INSTRUCTIONS FOR THE TASK
Beginning at the line with "Select the trend line drawing tool" in the records below, return each line up to and including the last, exactly as it stands, but not the pictures.

:: WORKING DATA

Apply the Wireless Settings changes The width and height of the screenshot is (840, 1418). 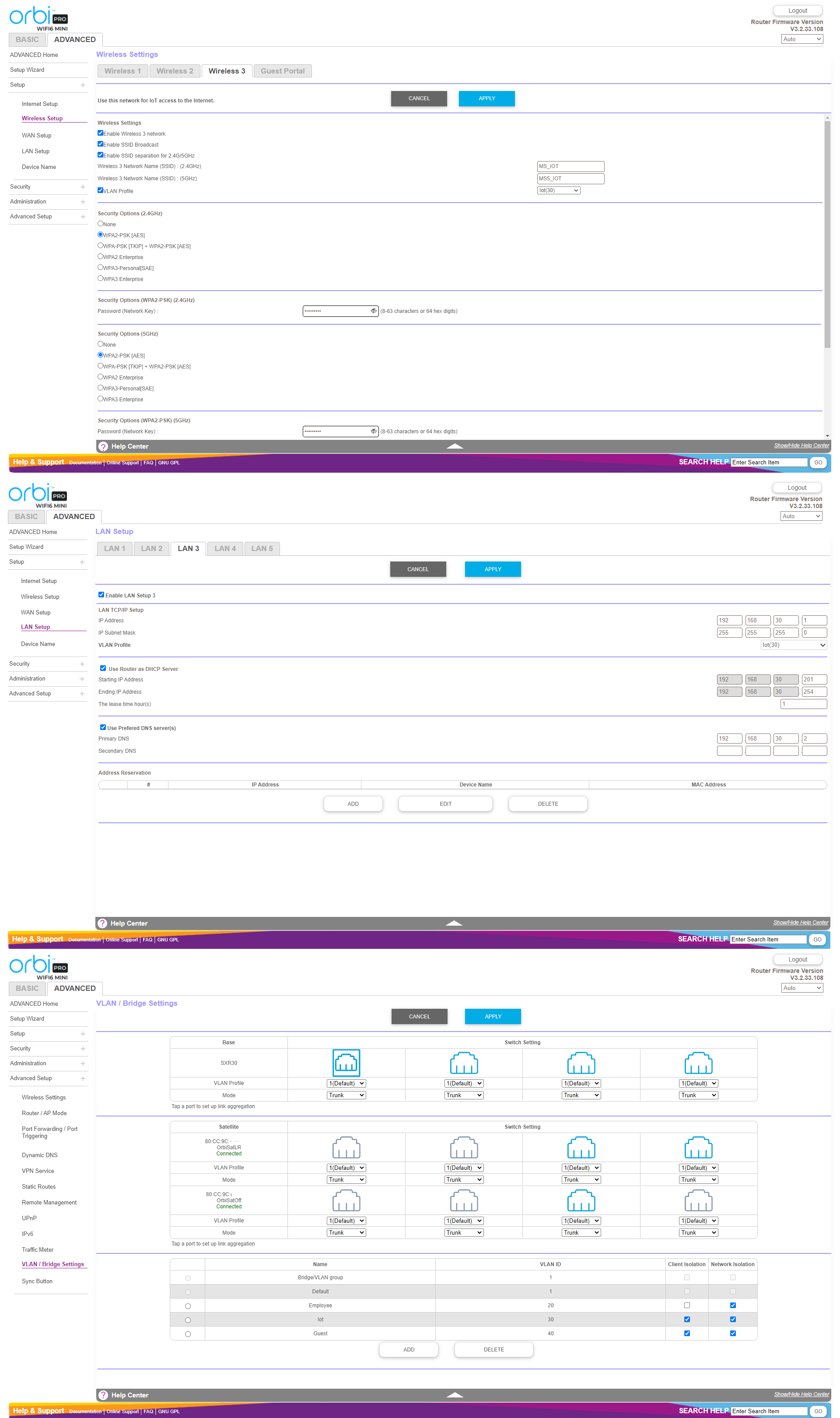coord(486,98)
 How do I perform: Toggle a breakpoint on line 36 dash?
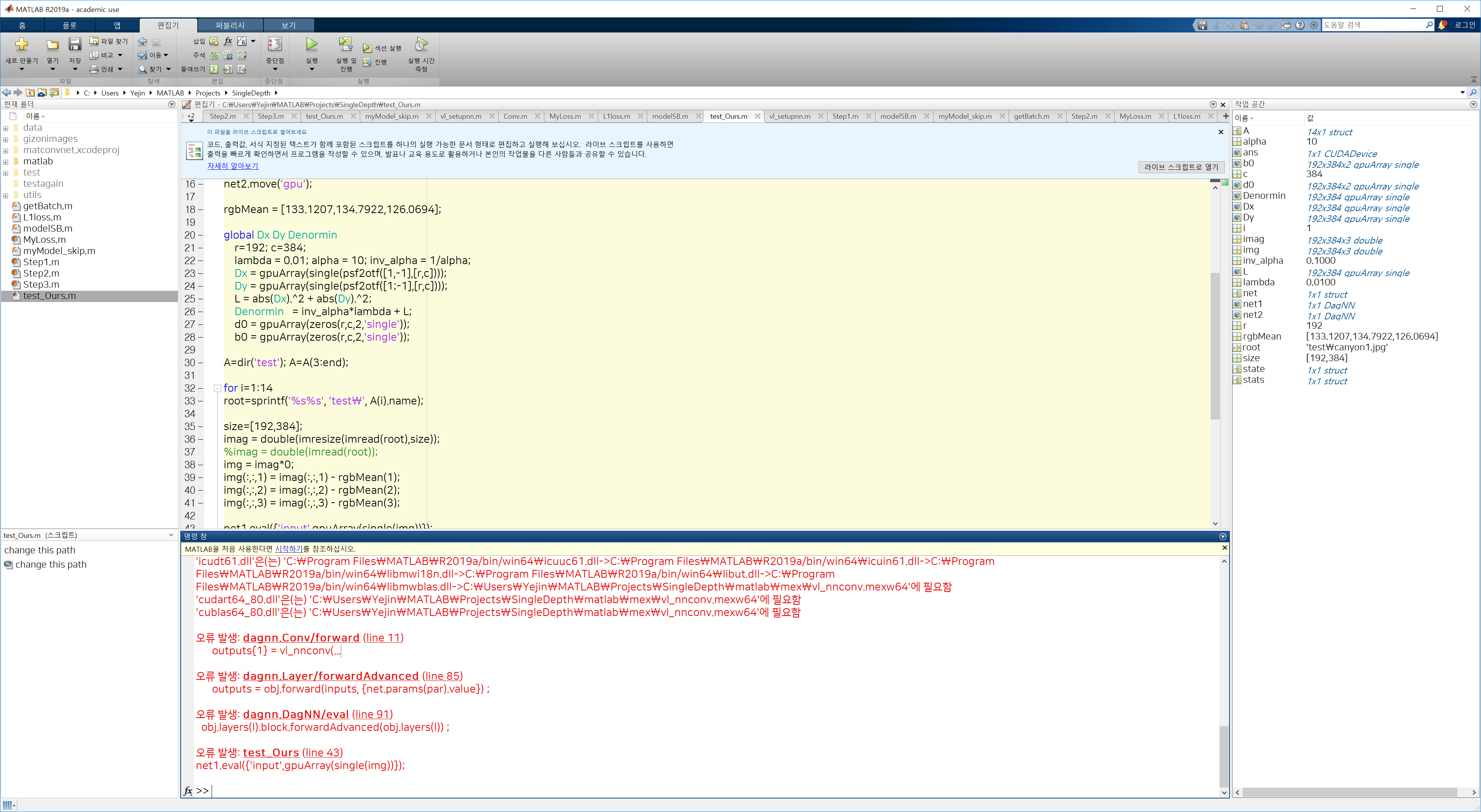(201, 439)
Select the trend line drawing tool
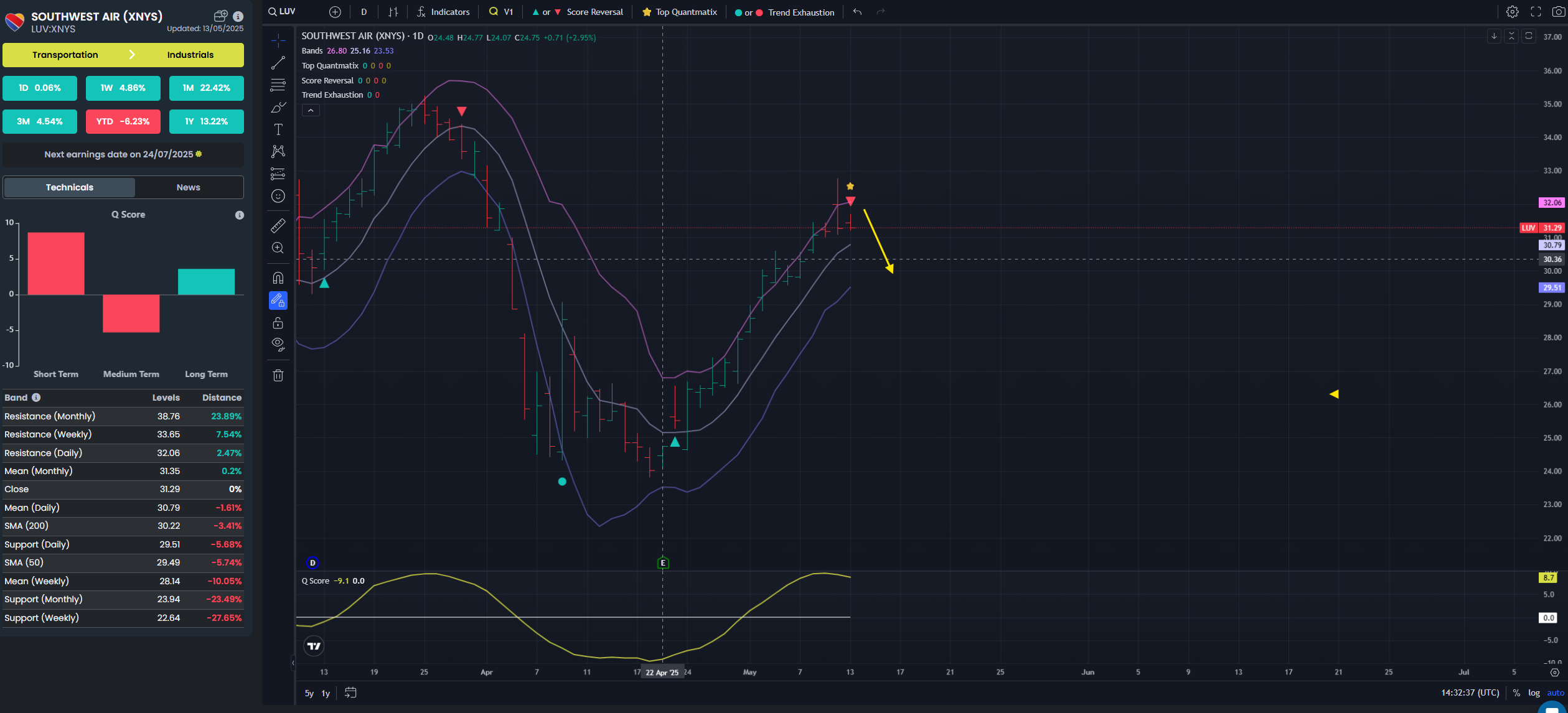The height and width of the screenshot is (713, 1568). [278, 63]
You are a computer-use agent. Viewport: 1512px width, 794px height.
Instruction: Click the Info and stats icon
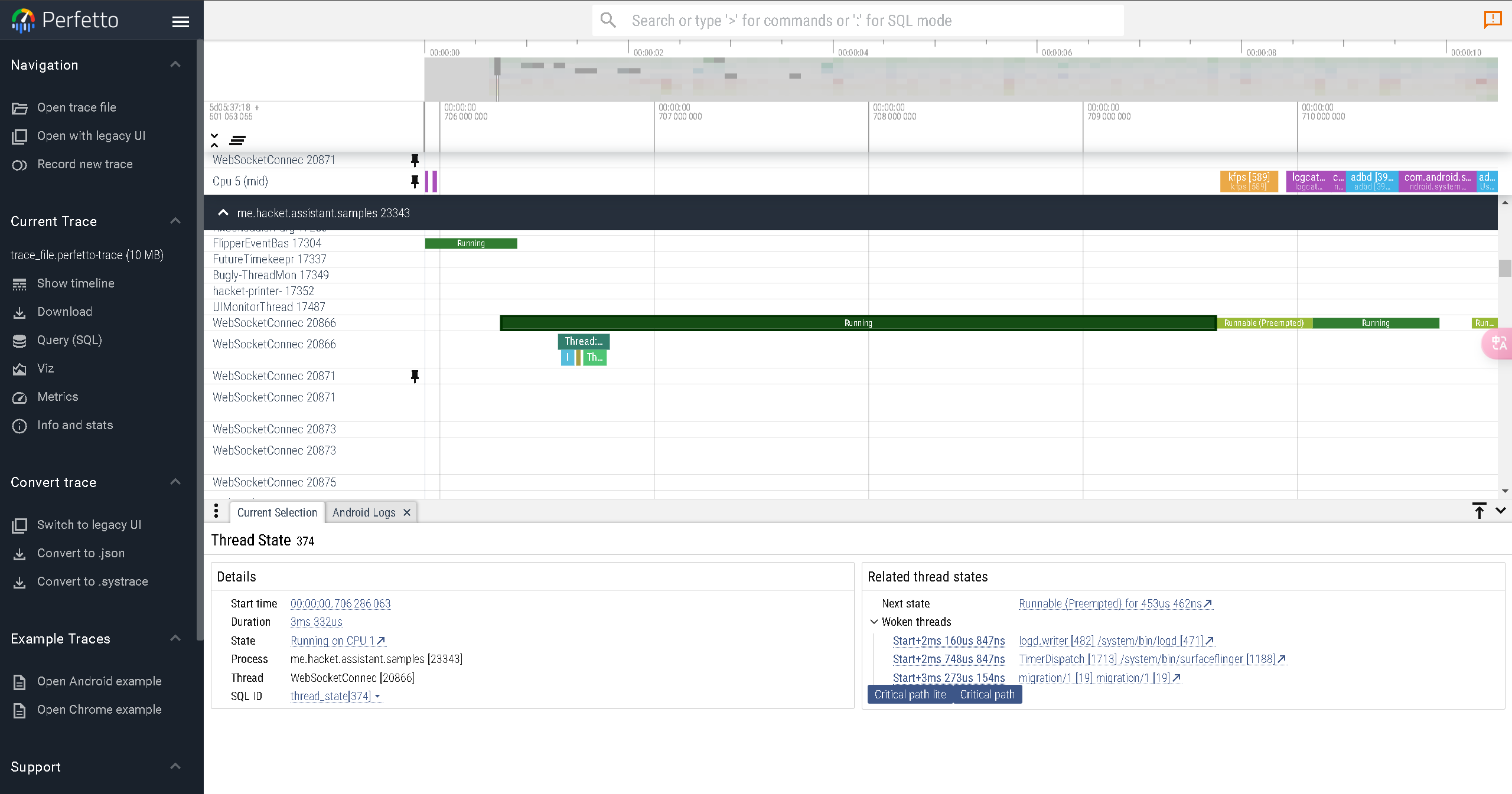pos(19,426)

::::

ANSWER BELOW
Select the trend line drawing tool
The height and width of the screenshot is (713, 1568). [278, 63]
You are a computer-use agent. Viewport: 1512px width, 794px height.
Instruction: Click the Info and stats icon
pos(19,426)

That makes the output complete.